The modern world is unaccustomed to public health crises. We live in an era that eliminated smallpox, can treat cancer, and has made HIV into a condition that is treatable and no longer a death sentence.
That is why the coronavirus pandemic has shaken so many in their confidence about modern medicine and faith in the security of their society. The panic, the uncertainty, and even the isolation are small cases of what has come before, in the form of Europe’s worst disease outbreak in its history.
What became known as the Black Death was an outbreak of plague that infested Europe from 1347 to 1351. Originating, like the coronavirus, in the East, it was carried in the form of fleas on the backs of rats on trading ships, and eventually spread to the entire western continent. It is estimated that the plague killed half of Europe’s population, perhaps as many as one hundred million people.

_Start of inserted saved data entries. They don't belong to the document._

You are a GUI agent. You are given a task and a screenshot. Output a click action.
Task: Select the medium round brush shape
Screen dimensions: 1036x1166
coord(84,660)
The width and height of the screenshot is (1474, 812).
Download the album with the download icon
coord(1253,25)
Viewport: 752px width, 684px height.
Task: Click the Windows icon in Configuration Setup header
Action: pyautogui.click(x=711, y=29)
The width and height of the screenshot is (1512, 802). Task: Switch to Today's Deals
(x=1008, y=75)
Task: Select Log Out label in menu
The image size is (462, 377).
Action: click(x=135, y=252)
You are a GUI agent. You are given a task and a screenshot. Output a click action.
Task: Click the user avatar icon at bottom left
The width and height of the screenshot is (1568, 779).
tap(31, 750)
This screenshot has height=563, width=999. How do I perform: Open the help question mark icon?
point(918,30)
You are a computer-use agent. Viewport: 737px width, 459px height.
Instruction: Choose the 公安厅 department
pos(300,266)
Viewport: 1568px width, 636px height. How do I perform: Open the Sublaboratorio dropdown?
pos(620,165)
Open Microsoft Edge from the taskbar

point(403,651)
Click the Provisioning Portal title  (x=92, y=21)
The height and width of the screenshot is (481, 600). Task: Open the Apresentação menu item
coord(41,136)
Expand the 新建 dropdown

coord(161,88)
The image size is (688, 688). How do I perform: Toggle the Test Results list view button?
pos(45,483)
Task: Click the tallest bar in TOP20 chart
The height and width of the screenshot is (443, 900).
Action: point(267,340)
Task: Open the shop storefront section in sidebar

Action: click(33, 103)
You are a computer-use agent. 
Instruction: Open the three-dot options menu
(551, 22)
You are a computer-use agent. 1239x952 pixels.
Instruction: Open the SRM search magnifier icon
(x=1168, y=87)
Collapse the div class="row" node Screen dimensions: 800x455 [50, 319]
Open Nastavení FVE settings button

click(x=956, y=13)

Giovanni Boccaccio was an Italian writer living in the city of Florence, and his firsthand account of the Black Death is considered the best of the period. His descriptions of both the horror of the disease and the corresponding human behavior resemble how people are being affected in the here and now.
Boccaccio described the means that Florence took to keep out the disease, including travel bans and the recommendation of personal hygiene, both of which were attempted and failed to stop the coronavirus outbreak in the United States. “There, spite of all the means that art and human foresight could suggest, such as keeping the city clear from filth, the exclusion of all suspected persons, and the publication of copious instructions for the preservation of health, and notwithstanding manifold humble supplications offered to God in processions and otherwise,” the Black Death still arrived in Florence.
The author described the symptoms of the plague in grotesque detail. “[T]here appeared certain tumors in the groin or under the arm-pits, some as big as a small apple, others as an egg; and afterwards purple spots in most parts of the body; in some cases large and but few in number, in others smaller and more numerous—both sorts the usual messengers of death,” he wrote in 1348.
“These facts, and others of the like sort, occasioned various fears and devices amongst those who survived, all tending to the same uncharitable and cruel end; which was, to avoid the sick and everything that had been near them, expecting by that means to save themselves.,” Boccaccio wrote, the results of which are reminiscent of how Americans are coping with social distancing today. People “made parties and shut themselves up from the rest of the world; eating and drinking moderately of the best and diverting themselves with music and such other entertainments as they might have within doors; never listening to anything from without to make them uneasy.”
Furthermore, this destruction of the public atmosphere led to a complete loss of civic virtue and trust in governing institutions. “And such, at that time, was the public distress that the laws, human and divine, were no more regarded; for the officers, to put them in force, being either dead, sick, or in want of persons to assist them, everyone did just as he pleased,” Boccaccio said.
For the masses of peasants and serfs who survived the Black Death, their allotment in life was able to marginally improve. The apocalyptic severing in half of the labor market caused wages to increase for those left alive, and there was more land to share among them. But it would take two centuries before Europe recovered from the population loss.